O Brasil enfrenta um cenário desafiador com o aumento das tarifas de exportação para os Estados Unidos, que agora taxam mais da metade dos produtos brasileiros em 50%. Em resposta a essa situação, o chanceler chinês, Wang Yi, manifestou apoio ao Brasil em uma conversa telefônica com o assessor especial da Presidência, Celso Amorim, nesta quarta-feira, 6.

Durante a ligação, Wang criticou as tarifas impostas pelos EUA, descrevendo-as como um “comportamento de intimidação”. Ele reafirmou a posição da China em favor da soberania brasileira e se opôs à interferência externa nos assuntos internos do país. O chanceler destacou que a China está ao lado do Brasil na defesa de seus interesses nacionais, enfatizando que o uso de tarifas como arma é uma violação das normas internacionais.

Cooperação e Diálogo

Além das questões comerciais, os diplomatas discutiram a guerra na Ucrânia. Wang sugeriu intensificar o diálogo entre Pequim e Brasília para construir um consenso no Sul Global em torno de um cessar-fogo. Ele propôs que os esforços se concentrem no Grupo de Amigos pela Paz, visando uma solução política duradoura para o conflito.

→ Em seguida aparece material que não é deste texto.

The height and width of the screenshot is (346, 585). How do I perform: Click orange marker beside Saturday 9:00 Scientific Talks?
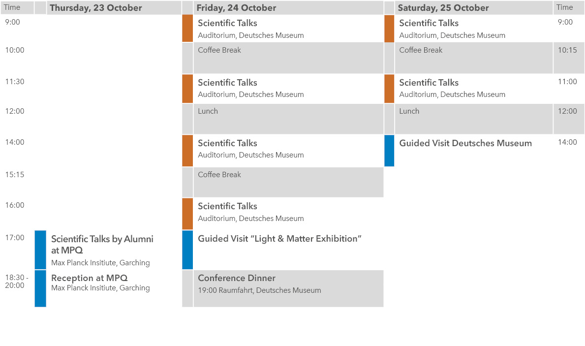[x=389, y=29]
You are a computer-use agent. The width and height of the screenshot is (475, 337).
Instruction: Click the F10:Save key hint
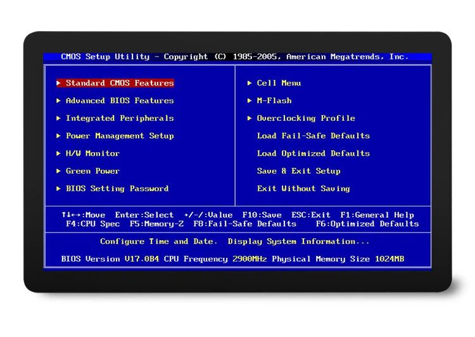tap(262, 215)
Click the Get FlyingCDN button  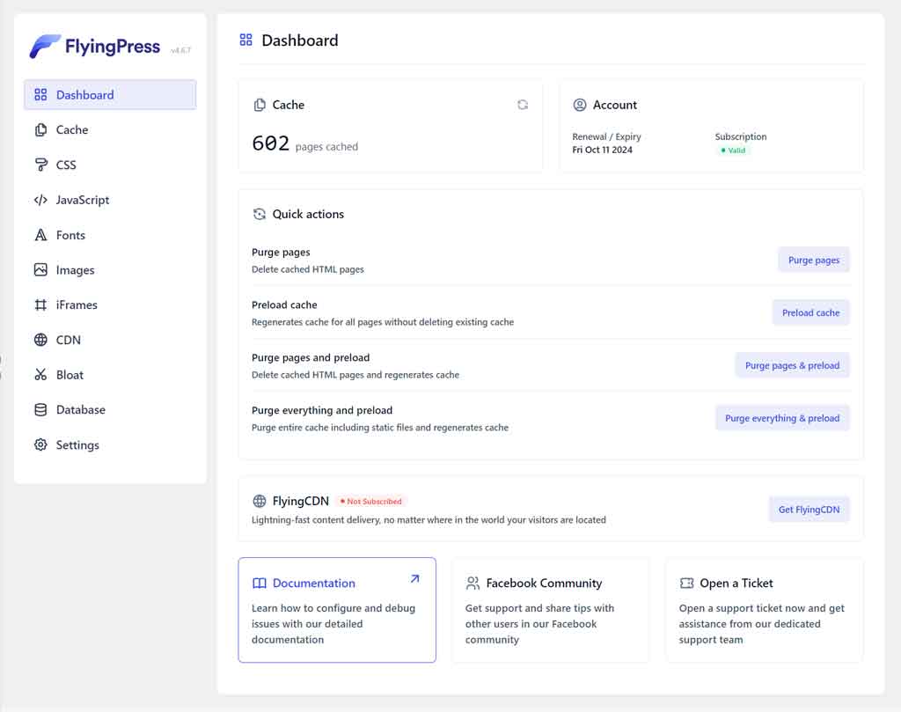(809, 509)
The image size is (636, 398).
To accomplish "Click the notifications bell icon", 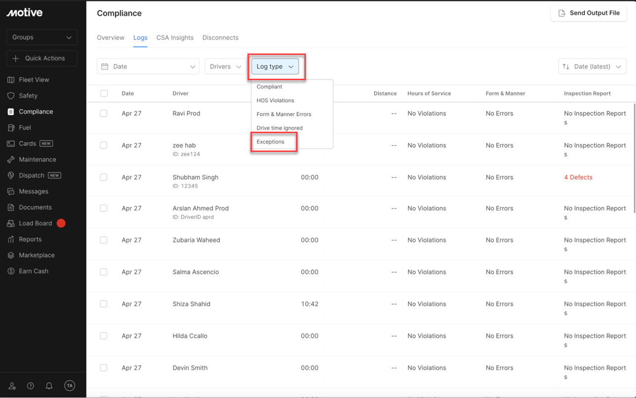I will click(x=49, y=386).
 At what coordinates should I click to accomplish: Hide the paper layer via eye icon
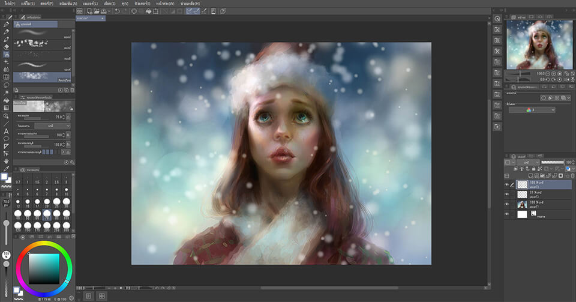click(x=507, y=214)
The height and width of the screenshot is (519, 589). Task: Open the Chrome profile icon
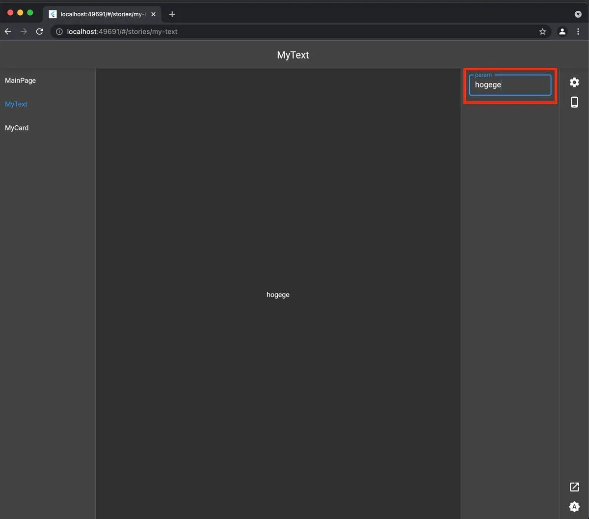click(x=562, y=31)
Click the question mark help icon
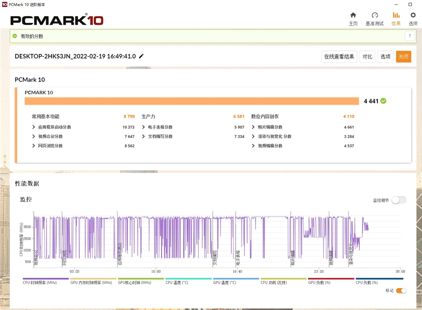Viewport: 422px width, 310px height. click(x=410, y=36)

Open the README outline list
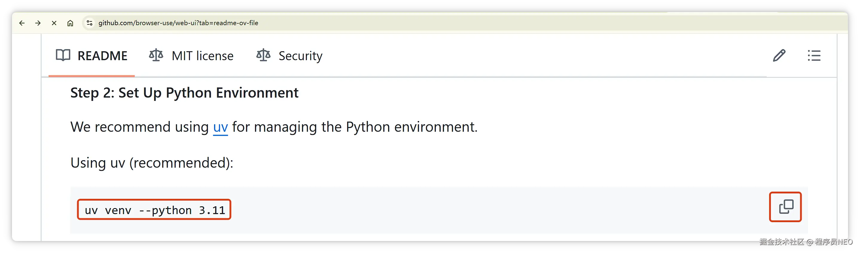(814, 55)
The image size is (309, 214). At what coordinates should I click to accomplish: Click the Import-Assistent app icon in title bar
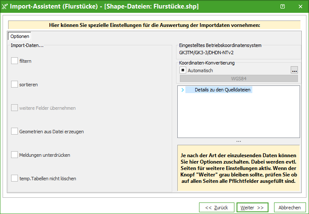coord(5,7)
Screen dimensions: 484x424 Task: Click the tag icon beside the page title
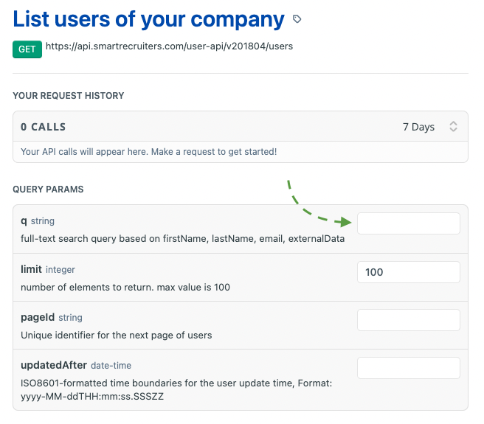tap(297, 19)
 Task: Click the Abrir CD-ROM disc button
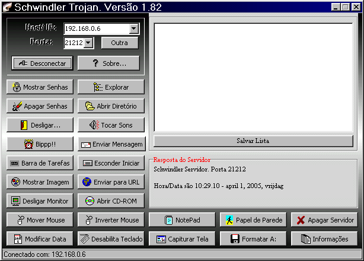[111, 201]
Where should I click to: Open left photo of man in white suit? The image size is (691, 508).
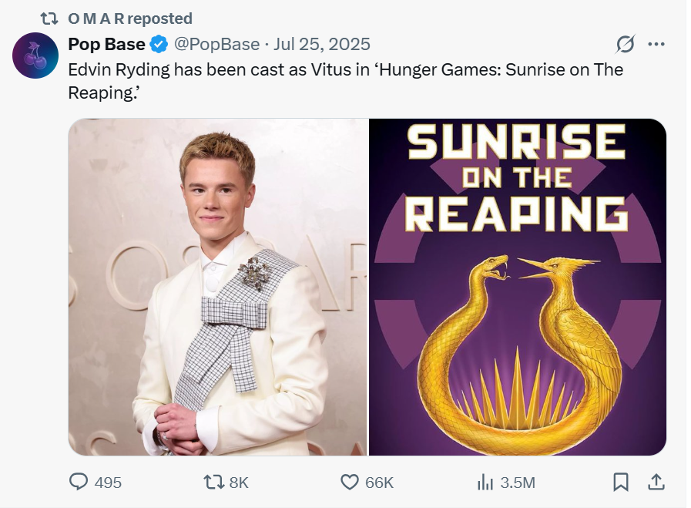[218, 287]
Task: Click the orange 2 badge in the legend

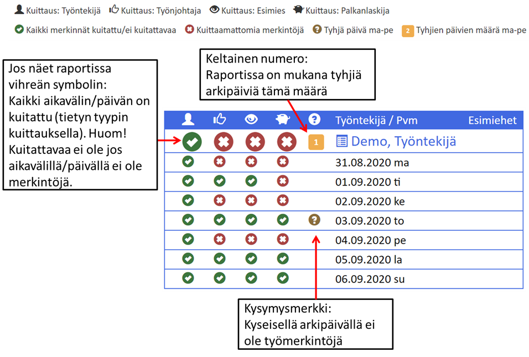Action: 407,30
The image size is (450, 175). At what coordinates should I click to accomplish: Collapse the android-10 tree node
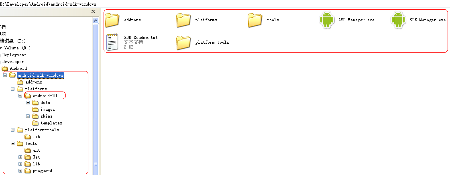point(20,96)
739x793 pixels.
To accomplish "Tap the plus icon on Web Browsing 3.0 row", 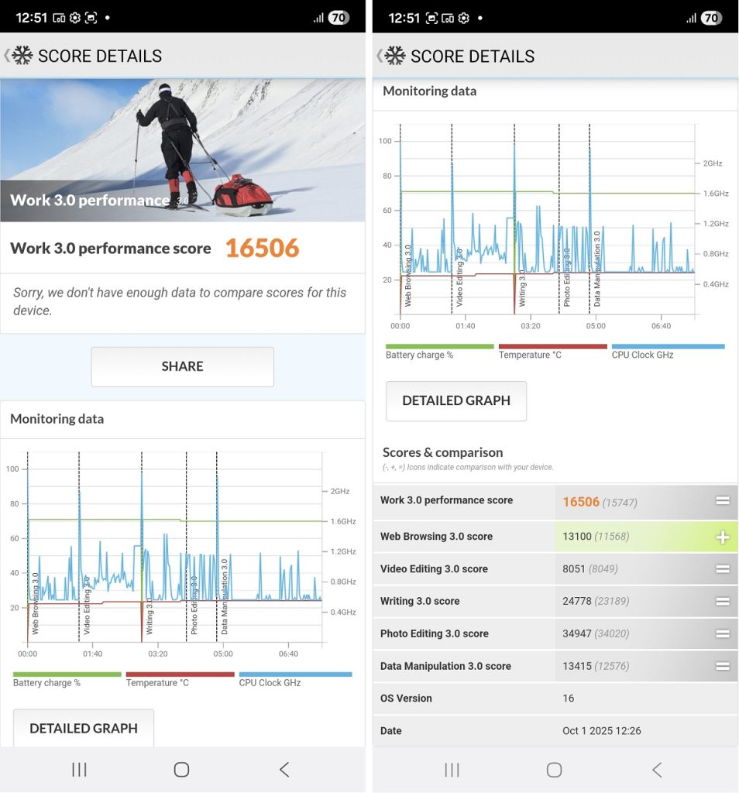I will point(722,537).
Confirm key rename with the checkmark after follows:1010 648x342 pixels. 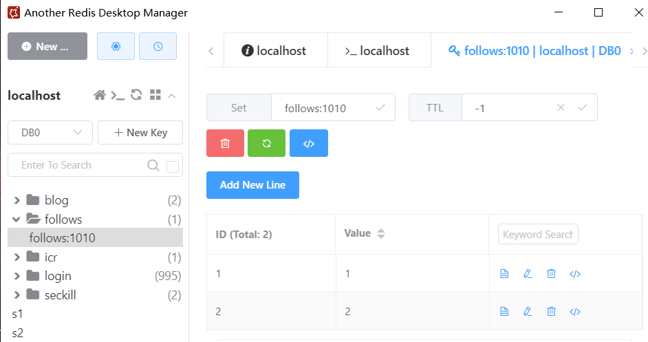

A conversa ocorre no mesmo dia em que novas tarifas dos EUA entram em vigor, afetando o Brasil com uma taxa de 50%. Exceções incluem suco de laranja e metais preciosos, e há expectativa de que a lista de isenções aumente, incluindo produtos como carne e café.

Reação Chinesa

Essa não é a primeira vez que a China defende o Brasil diante das tarifas americanas. Em julho, a porta-voz do Ministério das Relações Exteriores da China já havia criticado a postura dos EUA, reafirmando a importância da igualdade de soberania e da não-intervenção. A expectativa é que a parceria entre Brasil e China se fortaleça ainda mais em meio a essas tensões comerciais, com ambos os países buscando proteger seus interesses legítimos no cenário internacional.